Find the line containing "Given: Select the Mass radio button" in the listing below. Repeat it exactly, along with each following line up to and including the one containing "The height and".

Source data ->

□ □ □ □ □ □ □

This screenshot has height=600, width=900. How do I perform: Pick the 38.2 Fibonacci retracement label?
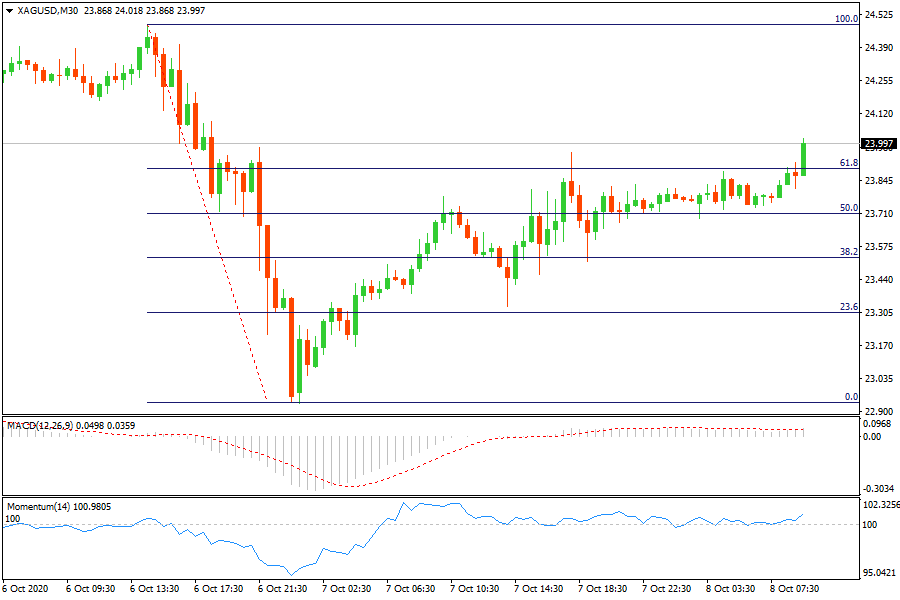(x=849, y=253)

□ □ □ □ □ □ □

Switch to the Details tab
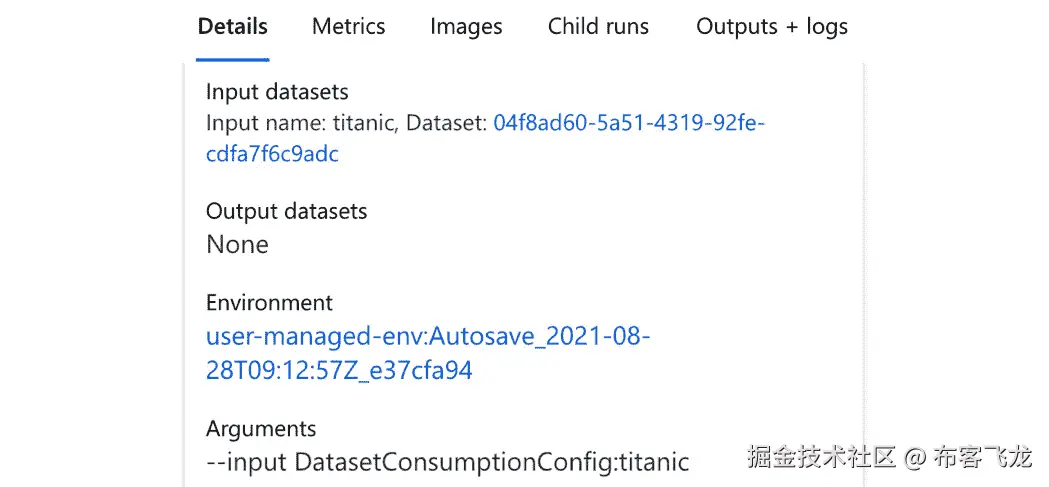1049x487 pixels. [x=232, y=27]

□ □ □ □ □ □ □

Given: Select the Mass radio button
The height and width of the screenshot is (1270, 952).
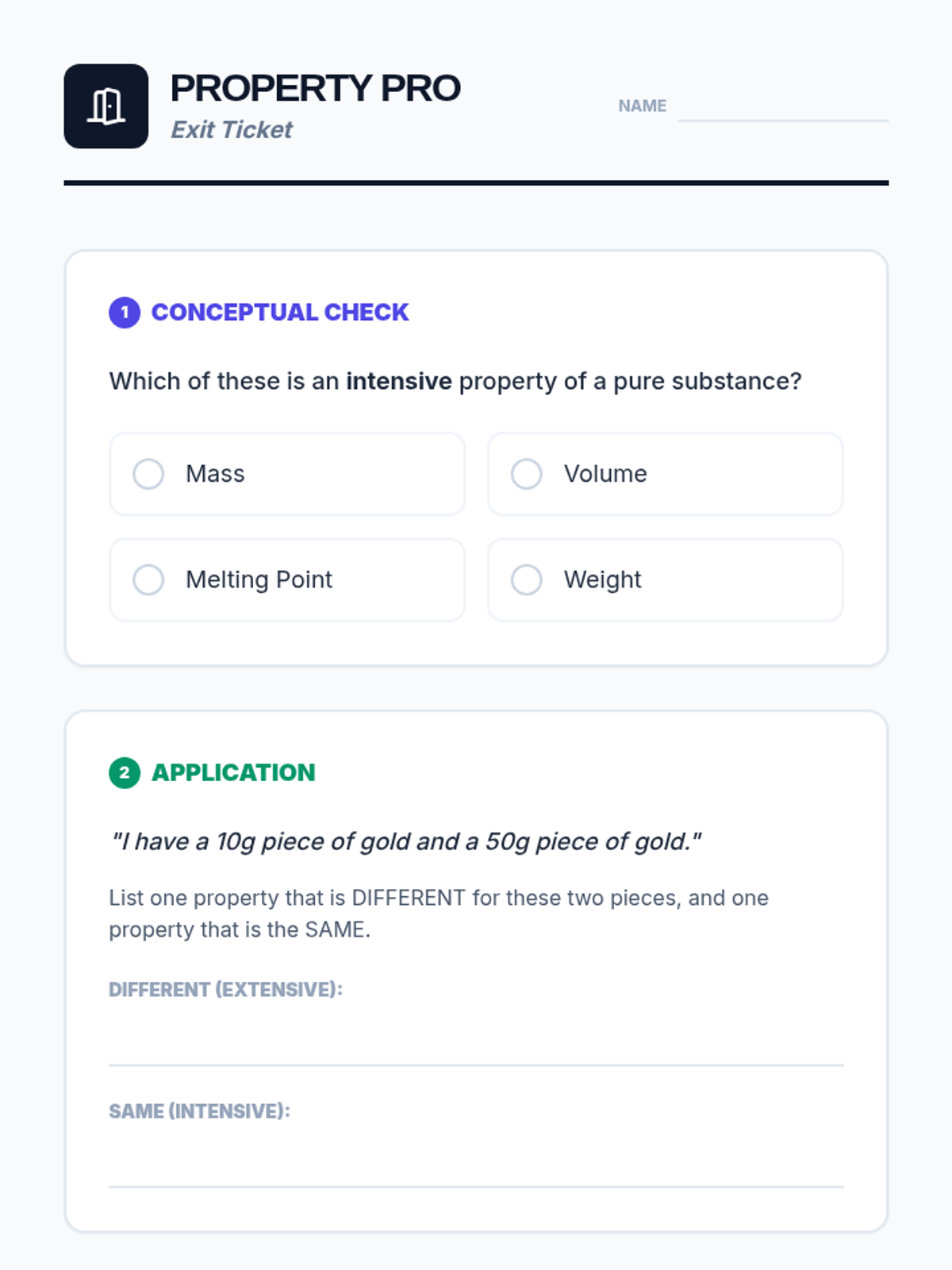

□ □ □ □ □ □ □

Your solution ->
Given: Select the Mass radio button
The height and width of the screenshot is (1270, 952).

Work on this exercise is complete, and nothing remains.